Instructions to follow: Repeat the material below line by line, without changing a single character.

Stored data
══════════

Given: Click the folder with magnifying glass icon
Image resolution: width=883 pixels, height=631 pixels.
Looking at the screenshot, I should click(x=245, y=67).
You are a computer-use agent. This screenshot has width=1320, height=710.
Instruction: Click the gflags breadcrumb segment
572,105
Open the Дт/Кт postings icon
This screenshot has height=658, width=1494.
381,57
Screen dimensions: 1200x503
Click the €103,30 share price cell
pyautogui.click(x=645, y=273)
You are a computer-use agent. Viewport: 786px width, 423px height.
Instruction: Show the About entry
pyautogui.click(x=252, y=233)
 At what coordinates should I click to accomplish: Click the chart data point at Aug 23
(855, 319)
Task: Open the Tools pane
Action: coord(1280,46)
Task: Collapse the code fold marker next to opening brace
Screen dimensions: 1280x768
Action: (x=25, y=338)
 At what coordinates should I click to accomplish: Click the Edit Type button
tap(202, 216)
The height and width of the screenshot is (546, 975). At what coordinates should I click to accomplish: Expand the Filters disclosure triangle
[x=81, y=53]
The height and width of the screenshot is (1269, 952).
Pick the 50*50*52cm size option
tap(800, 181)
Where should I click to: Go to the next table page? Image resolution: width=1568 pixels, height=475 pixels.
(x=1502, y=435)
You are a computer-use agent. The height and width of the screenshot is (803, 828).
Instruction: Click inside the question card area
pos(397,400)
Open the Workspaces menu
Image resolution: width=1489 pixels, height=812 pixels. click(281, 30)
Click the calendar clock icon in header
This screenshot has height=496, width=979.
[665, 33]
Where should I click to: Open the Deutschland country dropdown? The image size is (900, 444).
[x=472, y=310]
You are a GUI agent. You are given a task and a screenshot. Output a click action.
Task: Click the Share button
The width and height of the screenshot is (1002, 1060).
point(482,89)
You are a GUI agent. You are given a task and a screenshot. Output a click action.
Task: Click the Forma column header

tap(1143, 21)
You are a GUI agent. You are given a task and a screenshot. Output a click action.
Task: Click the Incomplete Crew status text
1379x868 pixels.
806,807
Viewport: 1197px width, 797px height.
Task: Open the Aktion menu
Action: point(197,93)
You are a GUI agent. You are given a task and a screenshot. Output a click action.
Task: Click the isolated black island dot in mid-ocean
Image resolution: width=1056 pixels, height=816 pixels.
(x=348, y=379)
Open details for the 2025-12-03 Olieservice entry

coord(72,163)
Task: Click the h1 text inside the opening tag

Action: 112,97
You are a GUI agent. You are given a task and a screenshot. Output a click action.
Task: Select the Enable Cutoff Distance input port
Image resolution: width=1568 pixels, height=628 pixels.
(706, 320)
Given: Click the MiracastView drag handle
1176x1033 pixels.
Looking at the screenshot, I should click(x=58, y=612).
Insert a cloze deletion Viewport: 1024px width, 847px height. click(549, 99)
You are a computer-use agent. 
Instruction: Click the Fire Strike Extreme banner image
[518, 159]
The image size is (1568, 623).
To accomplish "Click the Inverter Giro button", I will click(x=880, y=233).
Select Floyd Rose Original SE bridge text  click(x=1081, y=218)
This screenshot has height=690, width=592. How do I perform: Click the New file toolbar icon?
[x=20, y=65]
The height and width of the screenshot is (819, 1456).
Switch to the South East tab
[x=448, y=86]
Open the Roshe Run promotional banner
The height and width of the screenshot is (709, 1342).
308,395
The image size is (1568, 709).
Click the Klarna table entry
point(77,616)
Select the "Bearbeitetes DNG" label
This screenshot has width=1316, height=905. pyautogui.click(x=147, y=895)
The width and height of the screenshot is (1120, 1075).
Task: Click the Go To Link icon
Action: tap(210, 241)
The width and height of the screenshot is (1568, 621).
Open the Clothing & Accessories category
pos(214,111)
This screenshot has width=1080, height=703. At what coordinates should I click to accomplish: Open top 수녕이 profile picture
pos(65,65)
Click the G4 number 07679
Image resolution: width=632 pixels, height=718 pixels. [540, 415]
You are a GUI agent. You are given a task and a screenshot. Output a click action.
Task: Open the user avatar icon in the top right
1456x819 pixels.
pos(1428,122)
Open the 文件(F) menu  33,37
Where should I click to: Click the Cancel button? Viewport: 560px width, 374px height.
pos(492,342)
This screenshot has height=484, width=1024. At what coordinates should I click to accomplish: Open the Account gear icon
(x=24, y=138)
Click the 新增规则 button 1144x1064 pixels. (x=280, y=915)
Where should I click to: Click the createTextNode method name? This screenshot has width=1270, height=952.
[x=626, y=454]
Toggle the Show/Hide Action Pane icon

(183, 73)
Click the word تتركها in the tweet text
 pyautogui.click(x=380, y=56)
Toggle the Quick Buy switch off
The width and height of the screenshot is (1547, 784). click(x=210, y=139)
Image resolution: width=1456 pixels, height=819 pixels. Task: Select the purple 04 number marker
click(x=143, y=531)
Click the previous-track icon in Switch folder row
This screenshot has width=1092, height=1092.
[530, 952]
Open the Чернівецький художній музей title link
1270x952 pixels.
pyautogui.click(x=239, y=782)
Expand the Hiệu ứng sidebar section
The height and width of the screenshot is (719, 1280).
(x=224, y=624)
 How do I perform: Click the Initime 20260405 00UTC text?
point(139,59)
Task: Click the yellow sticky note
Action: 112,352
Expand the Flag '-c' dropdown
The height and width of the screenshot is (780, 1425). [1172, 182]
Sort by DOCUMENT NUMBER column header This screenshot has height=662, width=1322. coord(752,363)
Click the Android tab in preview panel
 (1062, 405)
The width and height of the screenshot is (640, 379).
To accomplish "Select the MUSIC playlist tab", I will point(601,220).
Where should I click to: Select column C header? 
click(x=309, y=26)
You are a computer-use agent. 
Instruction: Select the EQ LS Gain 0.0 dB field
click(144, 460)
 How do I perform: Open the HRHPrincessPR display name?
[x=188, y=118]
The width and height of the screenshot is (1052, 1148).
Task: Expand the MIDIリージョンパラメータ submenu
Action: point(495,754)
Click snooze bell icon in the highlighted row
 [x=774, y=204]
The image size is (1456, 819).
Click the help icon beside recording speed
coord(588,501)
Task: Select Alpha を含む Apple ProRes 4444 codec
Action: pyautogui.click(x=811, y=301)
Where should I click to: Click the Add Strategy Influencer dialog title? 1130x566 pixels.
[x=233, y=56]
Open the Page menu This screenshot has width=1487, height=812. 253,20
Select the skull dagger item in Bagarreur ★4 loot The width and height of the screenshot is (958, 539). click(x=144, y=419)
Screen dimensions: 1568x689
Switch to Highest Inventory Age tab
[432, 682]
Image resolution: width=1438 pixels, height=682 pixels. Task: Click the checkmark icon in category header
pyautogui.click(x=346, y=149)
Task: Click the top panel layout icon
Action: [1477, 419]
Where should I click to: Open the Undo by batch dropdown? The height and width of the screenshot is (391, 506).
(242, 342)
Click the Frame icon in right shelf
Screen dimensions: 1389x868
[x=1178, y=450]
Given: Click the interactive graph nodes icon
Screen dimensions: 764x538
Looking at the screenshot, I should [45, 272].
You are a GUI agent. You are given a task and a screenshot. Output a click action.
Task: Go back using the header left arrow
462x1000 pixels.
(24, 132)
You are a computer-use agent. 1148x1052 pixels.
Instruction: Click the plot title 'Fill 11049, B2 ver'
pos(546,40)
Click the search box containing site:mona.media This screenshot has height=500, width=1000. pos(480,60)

══════════

Answer for this exercise:
Given: Click the folder with magnifying glass icon
Image resolution: width=883 pixels, height=631 pixels.
Looking at the screenshot, I should click(x=245, y=67).
You are a computer-use agent. This screenshot has width=1320, height=710.
Instruction: Click the gflags breadcrumb segment
572,105
Open the Дт/Кт postings icon
This screenshot has height=658, width=1494.
381,57
Screen dimensions: 1200x503
Click the €103,30 share price cell
pyautogui.click(x=645, y=273)
You are a computer-use agent. Viewport: 786px width, 423px height.
Instruction: Show the About entry
pyautogui.click(x=252, y=233)
 At what coordinates should I click to accomplish: Click the chart data point at Aug 23
(855, 319)
Task: Open the Tools pane
Action: coord(1280,46)
Task: Collapse the code fold marker next to opening brace
Screen dimensions: 1280x768
Action: (x=25, y=338)
 At what coordinates should I click to accomplish: Click the Edit Type button
tap(202, 216)
The height and width of the screenshot is (546, 975). At what coordinates should I click to accomplish: Expand the Filters disclosure triangle
[x=81, y=53]
The height and width of the screenshot is (1269, 952).
Pick the 50*50*52cm size option
tap(800, 181)
Where should I click to: Go to the next table page? Image resolution: width=1568 pixels, height=475 pixels.
(x=1502, y=435)
You are a computer-use agent. The height and width of the screenshot is (803, 828).
Instruction: Click inside the question card area
pos(397,400)
Open the Workspaces menu
Image resolution: width=1489 pixels, height=812 pixels. click(281, 30)
Click the calendar clock icon in header
This screenshot has height=496, width=979.
[665, 33]
Where should I click to: Open the Deutschland country dropdown? The image size is (900, 444).
[x=472, y=310]
You are a GUI agent. You are given a task and a screenshot. Output a click action.
Task: Click the Share button
The width and height of the screenshot is (1002, 1060).
point(482,89)
You are a GUI agent. You are given a task and a screenshot. Output a click action.
Task: Click the Forma column header

tap(1143, 21)
You are a GUI agent. You are given a task and a screenshot. Output a click action.
Task: Click the Incomplete Crew status text
1379x868 pixels.
806,807
Viewport: 1197px width, 797px height.
Task: Open the Aktion menu
Action: point(197,93)
You are a GUI agent. You are given a task and a screenshot. Output a click action.
Task: Click the isolated black island dot in mid-ocean
Image resolution: width=1056 pixels, height=816 pixels.
(x=348, y=379)
Open details for the 2025-12-03 Olieservice entry

coord(72,163)
Task: Click the h1 text inside the opening tag

Action: 112,97
You are a GUI agent. You are given a task and a screenshot. Output a click action.
Task: Select the Enable Cutoff Distance input port
Image resolution: width=1568 pixels, height=628 pixels.
(706, 320)
Given: Click the MiracastView drag handle
1176x1033 pixels.
Looking at the screenshot, I should click(x=58, y=612).
Insert a cloze deletion Viewport: 1024px width, 847px height. click(549, 99)
You are a computer-use agent. 
Instruction: Click the Fire Strike Extreme banner image
[518, 159]
The image size is (1568, 623).
To accomplish "Click the Inverter Giro button", I will click(x=880, y=233).
Select Floyd Rose Original SE bridge text  click(x=1081, y=218)
This screenshot has height=690, width=592. How do I perform: Click the New file toolbar icon?
[x=20, y=65]
The height and width of the screenshot is (819, 1456).
Switch to the South East tab
[x=448, y=86]
Open the Roshe Run promotional banner
The height and width of the screenshot is (709, 1342).
308,395
The image size is (1568, 709).
Click the Klarna table entry
point(77,616)
Select the "Bearbeitetes DNG" label
This screenshot has width=1316, height=905. pyautogui.click(x=147, y=895)
The width and height of the screenshot is (1120, 1075).
Task: Click the Go To Link icon
Action: tap(210, 241)
The width and height of the screenshot is (1568, 621).
Open the Clothing & Accessories category
pos(214,111)
This screenshot has width=1080, height=703. At what coordinates should I click to accomplish: Open top 수녕이 profile picture
pos(65,65)
Click the G4 number 07679
Image resolution: width=632 pixels, height=718 pixels. [540, 415]
You are a GUI agent. You are given a task and a screenshot. Output a click action.
Task: Open the user avatar icon in the top right
1456x819 pixels.
pos(1428,122)
Open the 文件(F) menu  33,37
Where should I click to: Click the Cancel button? Viewport: 560px width, 374px height.
pos(492,342)
This screenshot has height=484, width=1024. At what coordinates should I click to accomplish: Open the Account gear icon
(x=24, y=138)
Click the 新增规则 button 1144x1064 pixels. (x=280, y=915)
Where should I click to: Click the createTextNode method name? This screenshot has width=1270, height=952.
[x=626, y=454]
Toggle the Show/Hide Action Pane icon

(183, 73)
Click the word تتركها in the tweet text
 pyautogui.click(x=380, y=56)
Toggle the Quick Buy switch off
The width and height of the screenshot is (1547, 784). click(x=210, y=139)
Image resolution: width=1456 pixels, height=819 pixels. Task: Select the purple 04 number marker
click(x=143, y=531)
Click the previous-track icon in Switch folder row
This screenshot has width=1092, height=1092.
[530, 952]
Open the Чернівецький художній музей title link
1270x952 pixels.
pyautogui.click(x=239, y=782)
Expand the Hiệu ứng sidebar section
The height and width of the screenshot is (719, 1280).
(x=224, y=624)
 How do I perform: Click the Initime 20260405 00UTC text?
point(139,59)
Task: Click the yellow sticky note
Action: 112,352
Expand the Flag '-c' dropdown
The height and width of the screenshot is (780, 1425). [1172, 182]
Sort by DOCUMENT NUMBER column header This screenshot has height=662, width=1322. coord(752,363)
Click the Android tab in preview panel
 (1062, 405)
The width and height of the screenshot is (640, 379).
To accomplish "Select the MUSIC playlist tab", I will point(601,220).
Where should I click to: Select column C header? 
click(x=309, y=26)
You are a computer-use agent. 
Instruction: Select the EQ LS Gain 0.0 dB field
click(144, 460)
 How do I perform: Open the HRHPrincessPR display name?
[x=188, y=118]
The width and height of the screenshot is (1052, 1148).
Task: Expand the MIDIリージョンパラメータ submenu
Action: point(495,754)
Click snooze bell icon in the highlighted row
 [x=774, y=204]
The image size is (1456, 819).
Click the help icon beside recording speed
coord(588,501)
Task: Select Alpha を含む Apple ProRes 4444 codec
Action: pyautogui.click(x=811, y=301)
Where should I click to: Click the Add Strategy Influencer dialog title? 1130x566 pixels.
[x=233, y=56]
Open the Page menu This screenshot has width=1487, height=812. 253,20
Select the skull dagger item in Bagarreur ★4 loot The width and height of the screenshot is (958, 539). click(x=144, y=419)
Screen dimensions: 1568x689
Switch to Highest Inventory Age tab
[432, 682]
Image resolution: width=1438 pixels, height=682 pixels. Task: Click the checkmark icon in category header
pyautogui.click(x=346, y=149)
Task: Click the top panel layout icon
Action: [1477, 419]
Where should I click to: Open the Undo by batch dropdown? The height and width of the screenshot is (391, 506).
(242, 342)
Click the Frame icon in right shelf
Screen dimensions: 1389x868
[x=1178, y=450]
Given: Click the interactive graph nodes icon
Screen dimensions: 764x538
Looking at the screenshot, I should [45, 272].
You are a GUI agent. You are given a task and a screenshot. Output a click action.
Task: Go back using the header left arrow
462x1000 pixels.
(24, 132)
You are a computer-use agent. 1148x1052 pixels.
Instruction: Click the plot title 'Fill 11049, B2 ver'
pos(546,40)
Click the search box containing site:mona.media This screenshot has height=500, width=1000. pos(480,60)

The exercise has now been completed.